Atherosclerotic lesions preferentially develop at arterial bifurcations and curvatures, sites of disturbed blood flow that induce endothelial overturning and local cell stacking. This discovery elegantly explains the focal anatomical distribution of early fatty streaks. Furthermore, the finding that roughly 25% of foam cells in mature human plaques lack typical macrophage or VSMC markers can now be partly attributed to coralthelial (endothelium-derived) origins, addressing a major gap in current atherogenesis models.

Translational Prospects

1. Novel Therapeutic Targets: SAR1B, RPL23, and the Golgi nuclear translocation pathway emerge as promising candidates for anti-atherosclerotic drug development. Inhibiting this axis could block endothelium-derived foam cell formation and associated inflammation.

2. Mechanobiology-Driven Prevention: Strategies to optimize vascular hemodynamics and minimize pathological endothelial stacking (e.g., advanced stent designs that reduce disturbed shear stress) offer new preventive approaches.

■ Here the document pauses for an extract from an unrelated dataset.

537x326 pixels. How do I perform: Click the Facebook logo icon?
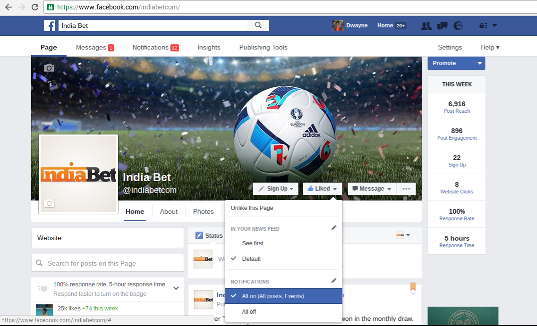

3. Updated Disease Classification: The foam cell pool in atherosclerosis is now recognized as tripartite—macrophage-derived, VSMC-derived, and coralthelial/endothelium-derived—necessitating revised preclinical models and drug evaluation frameworks.

Closing Remark

This mechanobiology breakthrough fundamentally rewrites the early stages of atherosclerosis initiation. By demonstrating that pure mechanical stacking stress is sufficient to drive endothelial foam cell transformation—independent of lipid overload—the work establishes a powerful new research frontier focused on mechanical cues for cardiovascular disease prevention and precision therapeutics.